Goal of the exercise:
Lines of the material that include the string "cell" should be returned.

• • • • • • •

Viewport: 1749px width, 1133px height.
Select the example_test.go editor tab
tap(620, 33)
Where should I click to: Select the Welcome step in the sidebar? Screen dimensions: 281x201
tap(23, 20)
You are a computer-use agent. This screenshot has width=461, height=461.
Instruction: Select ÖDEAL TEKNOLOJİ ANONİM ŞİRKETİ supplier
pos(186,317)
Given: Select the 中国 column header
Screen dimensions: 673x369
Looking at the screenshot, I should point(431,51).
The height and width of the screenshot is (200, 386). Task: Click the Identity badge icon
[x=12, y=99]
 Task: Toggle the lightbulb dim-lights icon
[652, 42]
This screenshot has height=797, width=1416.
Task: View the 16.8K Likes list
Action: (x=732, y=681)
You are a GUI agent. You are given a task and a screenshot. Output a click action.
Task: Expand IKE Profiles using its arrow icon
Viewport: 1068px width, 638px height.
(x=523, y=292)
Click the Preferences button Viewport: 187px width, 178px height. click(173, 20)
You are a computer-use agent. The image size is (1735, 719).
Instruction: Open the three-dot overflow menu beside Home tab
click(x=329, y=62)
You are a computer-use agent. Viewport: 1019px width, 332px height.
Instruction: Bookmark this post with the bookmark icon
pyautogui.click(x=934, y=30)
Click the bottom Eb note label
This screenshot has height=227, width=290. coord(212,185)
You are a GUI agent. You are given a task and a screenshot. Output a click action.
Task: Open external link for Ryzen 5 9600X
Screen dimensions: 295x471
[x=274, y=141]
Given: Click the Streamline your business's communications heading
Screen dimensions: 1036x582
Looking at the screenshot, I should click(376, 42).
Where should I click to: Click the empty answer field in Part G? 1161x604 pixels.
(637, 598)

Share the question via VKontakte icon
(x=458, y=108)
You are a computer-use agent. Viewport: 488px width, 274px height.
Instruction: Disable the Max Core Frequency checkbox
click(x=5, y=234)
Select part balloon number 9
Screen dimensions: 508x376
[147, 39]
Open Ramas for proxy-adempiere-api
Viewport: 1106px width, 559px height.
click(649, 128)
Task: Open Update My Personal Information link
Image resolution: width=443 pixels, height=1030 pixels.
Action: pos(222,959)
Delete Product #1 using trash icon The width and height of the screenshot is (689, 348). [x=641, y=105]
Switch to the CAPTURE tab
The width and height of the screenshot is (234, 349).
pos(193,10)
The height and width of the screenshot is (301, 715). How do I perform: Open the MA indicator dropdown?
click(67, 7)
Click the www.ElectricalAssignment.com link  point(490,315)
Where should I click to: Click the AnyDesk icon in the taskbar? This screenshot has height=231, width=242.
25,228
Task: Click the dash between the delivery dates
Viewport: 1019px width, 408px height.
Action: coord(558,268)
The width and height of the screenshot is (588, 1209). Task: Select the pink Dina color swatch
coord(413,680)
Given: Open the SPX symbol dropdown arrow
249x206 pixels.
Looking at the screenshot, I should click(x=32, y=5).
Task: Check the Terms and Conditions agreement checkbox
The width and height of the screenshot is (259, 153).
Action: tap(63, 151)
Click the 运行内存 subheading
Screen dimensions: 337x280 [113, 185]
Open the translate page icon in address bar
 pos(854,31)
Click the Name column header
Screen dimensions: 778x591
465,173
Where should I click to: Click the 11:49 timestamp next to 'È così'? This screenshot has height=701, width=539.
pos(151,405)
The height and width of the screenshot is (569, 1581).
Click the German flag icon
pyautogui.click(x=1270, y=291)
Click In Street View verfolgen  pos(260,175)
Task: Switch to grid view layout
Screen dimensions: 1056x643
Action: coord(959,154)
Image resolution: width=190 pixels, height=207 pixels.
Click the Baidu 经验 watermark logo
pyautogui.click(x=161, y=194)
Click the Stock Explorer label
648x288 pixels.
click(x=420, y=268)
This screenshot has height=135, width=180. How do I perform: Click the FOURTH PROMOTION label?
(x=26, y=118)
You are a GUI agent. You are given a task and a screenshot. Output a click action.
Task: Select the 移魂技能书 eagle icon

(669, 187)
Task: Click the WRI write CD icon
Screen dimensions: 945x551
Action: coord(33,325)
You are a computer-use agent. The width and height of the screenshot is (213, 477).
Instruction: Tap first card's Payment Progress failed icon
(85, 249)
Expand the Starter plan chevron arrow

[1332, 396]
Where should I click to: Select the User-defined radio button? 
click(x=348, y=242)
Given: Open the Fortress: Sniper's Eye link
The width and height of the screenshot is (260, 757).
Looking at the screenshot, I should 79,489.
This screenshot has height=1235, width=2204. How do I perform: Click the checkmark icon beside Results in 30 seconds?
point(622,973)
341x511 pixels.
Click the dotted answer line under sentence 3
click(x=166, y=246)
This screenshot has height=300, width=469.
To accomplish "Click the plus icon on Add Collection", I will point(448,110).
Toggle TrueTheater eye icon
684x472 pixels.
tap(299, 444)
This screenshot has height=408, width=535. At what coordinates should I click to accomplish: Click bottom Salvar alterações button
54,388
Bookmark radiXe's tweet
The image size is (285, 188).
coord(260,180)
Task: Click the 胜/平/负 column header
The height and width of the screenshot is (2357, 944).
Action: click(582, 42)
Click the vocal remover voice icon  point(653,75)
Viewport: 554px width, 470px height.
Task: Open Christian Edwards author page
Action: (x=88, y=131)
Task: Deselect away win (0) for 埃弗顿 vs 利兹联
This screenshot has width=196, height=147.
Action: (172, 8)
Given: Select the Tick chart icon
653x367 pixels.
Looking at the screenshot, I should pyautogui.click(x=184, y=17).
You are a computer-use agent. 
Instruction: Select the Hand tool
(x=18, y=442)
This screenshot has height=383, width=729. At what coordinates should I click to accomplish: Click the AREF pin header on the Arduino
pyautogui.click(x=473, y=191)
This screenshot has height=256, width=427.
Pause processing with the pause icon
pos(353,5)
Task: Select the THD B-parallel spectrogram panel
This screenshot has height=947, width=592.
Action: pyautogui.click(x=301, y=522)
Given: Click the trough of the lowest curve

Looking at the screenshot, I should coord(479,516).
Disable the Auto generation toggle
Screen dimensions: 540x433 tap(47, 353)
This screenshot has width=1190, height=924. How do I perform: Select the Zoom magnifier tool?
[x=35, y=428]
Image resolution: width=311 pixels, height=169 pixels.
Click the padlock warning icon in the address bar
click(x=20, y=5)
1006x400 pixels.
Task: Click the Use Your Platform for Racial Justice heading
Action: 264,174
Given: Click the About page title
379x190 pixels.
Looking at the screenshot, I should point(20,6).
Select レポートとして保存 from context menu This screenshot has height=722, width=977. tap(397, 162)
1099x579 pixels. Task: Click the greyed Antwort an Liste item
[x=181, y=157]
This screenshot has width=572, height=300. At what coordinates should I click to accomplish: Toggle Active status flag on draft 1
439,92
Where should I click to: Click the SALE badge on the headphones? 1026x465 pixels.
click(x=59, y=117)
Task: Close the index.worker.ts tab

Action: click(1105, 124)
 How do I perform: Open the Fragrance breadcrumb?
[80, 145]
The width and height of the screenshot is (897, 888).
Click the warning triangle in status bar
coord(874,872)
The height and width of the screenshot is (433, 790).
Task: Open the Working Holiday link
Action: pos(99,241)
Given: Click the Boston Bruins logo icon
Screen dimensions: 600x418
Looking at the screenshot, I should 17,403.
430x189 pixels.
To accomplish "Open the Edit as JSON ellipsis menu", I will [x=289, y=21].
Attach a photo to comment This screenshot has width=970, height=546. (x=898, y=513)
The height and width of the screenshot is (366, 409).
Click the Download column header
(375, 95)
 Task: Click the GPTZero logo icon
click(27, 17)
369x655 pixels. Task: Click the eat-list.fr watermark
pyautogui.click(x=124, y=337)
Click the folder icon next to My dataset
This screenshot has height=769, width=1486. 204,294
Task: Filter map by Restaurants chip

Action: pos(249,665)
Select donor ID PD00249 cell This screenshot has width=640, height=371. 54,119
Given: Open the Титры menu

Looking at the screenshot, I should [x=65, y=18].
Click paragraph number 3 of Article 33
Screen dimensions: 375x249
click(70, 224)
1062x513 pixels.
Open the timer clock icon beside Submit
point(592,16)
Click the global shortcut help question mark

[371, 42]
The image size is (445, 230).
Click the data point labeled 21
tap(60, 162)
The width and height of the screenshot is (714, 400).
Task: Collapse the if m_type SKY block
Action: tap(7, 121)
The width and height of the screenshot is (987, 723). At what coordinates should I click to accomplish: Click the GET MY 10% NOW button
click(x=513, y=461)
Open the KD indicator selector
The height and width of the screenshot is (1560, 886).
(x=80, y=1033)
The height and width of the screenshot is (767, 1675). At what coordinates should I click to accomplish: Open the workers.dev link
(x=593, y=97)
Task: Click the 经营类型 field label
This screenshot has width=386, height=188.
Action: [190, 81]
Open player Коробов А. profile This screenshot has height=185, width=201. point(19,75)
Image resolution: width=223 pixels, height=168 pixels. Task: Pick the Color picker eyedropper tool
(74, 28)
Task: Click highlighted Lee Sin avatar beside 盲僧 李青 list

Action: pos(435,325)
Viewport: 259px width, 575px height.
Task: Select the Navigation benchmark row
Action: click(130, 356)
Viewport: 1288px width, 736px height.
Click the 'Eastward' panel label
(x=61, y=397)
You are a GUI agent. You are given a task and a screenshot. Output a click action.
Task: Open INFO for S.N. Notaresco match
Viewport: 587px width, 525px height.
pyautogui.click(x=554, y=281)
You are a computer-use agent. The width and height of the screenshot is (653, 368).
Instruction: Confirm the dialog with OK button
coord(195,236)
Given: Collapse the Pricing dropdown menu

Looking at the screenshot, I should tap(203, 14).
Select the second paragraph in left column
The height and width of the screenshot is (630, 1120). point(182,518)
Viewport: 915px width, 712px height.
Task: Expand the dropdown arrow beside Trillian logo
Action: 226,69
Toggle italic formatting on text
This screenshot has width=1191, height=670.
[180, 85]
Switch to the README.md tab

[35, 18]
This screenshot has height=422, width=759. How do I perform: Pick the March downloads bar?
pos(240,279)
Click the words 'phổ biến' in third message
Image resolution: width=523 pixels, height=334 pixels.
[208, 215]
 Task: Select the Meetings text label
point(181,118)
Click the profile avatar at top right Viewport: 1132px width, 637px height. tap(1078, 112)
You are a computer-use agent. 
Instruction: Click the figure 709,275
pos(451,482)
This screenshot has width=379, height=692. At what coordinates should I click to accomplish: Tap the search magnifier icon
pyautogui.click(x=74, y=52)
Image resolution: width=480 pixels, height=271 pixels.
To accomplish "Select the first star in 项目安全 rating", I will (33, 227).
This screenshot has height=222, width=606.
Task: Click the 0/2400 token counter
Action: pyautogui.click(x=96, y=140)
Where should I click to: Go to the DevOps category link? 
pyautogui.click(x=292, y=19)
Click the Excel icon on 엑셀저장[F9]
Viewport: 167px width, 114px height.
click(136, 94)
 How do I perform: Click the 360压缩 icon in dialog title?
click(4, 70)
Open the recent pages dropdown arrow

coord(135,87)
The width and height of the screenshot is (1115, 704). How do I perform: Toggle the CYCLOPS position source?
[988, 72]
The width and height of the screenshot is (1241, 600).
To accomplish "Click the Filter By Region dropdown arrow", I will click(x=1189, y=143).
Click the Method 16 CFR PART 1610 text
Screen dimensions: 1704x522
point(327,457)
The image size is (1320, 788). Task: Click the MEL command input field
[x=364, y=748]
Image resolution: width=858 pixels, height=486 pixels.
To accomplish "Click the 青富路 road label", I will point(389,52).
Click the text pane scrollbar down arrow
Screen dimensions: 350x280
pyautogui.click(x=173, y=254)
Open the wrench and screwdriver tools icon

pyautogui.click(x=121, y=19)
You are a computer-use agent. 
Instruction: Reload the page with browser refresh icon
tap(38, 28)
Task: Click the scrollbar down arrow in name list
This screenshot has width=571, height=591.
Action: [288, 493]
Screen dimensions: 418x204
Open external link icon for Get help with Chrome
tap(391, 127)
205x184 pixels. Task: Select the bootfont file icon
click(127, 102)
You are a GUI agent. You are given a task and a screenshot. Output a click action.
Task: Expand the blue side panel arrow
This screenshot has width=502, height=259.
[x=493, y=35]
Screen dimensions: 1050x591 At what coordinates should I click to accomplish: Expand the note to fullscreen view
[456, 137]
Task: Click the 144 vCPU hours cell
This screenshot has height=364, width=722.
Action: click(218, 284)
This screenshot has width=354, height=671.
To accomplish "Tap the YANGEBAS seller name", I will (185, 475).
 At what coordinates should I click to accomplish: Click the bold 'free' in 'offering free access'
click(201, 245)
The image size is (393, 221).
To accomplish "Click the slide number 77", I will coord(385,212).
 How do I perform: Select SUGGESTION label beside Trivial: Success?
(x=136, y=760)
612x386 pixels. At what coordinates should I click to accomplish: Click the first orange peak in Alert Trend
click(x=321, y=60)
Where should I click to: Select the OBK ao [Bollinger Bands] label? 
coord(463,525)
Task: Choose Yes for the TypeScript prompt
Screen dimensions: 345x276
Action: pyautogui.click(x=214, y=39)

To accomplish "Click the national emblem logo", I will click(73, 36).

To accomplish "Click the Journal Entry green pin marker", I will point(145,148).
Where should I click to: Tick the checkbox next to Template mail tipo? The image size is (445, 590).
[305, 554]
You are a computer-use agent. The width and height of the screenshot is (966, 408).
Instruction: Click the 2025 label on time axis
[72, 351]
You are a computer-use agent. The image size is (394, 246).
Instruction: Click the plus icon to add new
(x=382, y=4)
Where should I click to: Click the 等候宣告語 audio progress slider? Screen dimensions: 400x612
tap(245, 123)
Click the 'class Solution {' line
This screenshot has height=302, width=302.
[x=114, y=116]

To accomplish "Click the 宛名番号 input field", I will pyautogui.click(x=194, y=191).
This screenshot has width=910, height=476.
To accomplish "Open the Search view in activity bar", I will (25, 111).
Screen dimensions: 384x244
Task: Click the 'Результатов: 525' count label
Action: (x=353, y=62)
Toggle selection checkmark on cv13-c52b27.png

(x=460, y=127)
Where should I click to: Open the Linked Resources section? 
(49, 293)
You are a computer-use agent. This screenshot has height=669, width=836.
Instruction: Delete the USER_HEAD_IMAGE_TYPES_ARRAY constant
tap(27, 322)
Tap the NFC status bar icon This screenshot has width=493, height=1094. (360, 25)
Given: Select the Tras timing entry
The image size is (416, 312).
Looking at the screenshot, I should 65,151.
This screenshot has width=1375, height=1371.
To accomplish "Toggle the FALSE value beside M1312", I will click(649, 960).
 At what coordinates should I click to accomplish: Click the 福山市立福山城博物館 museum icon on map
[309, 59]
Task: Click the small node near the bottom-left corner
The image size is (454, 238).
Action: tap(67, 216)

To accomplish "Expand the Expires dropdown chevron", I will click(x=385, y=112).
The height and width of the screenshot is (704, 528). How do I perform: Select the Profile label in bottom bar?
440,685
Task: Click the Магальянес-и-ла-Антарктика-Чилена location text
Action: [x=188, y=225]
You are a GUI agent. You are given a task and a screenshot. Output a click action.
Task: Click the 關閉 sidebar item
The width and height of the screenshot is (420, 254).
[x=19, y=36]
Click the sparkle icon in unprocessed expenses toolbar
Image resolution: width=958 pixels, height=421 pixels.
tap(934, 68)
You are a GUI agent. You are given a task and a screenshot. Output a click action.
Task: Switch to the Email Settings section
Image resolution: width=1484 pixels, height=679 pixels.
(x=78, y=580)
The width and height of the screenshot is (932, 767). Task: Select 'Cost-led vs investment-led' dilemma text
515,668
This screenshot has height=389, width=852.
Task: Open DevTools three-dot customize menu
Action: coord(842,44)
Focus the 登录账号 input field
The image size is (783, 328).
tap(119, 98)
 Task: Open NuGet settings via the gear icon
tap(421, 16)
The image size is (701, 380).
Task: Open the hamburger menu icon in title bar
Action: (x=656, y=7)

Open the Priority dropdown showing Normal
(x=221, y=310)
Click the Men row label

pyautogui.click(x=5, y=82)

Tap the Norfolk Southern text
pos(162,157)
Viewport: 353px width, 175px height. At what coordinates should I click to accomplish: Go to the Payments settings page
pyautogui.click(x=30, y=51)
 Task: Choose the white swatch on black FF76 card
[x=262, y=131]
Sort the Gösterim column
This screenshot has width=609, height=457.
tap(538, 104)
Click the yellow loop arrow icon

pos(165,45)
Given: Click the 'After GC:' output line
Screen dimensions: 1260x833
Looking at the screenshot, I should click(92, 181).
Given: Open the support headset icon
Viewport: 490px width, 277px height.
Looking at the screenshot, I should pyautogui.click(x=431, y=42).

• • • • • • •

Answer to the exercise:
Select donor ID PD00249 cell This screenshot has width=640, height=371. 54,119
Task: Click the 144 vCPU hours cell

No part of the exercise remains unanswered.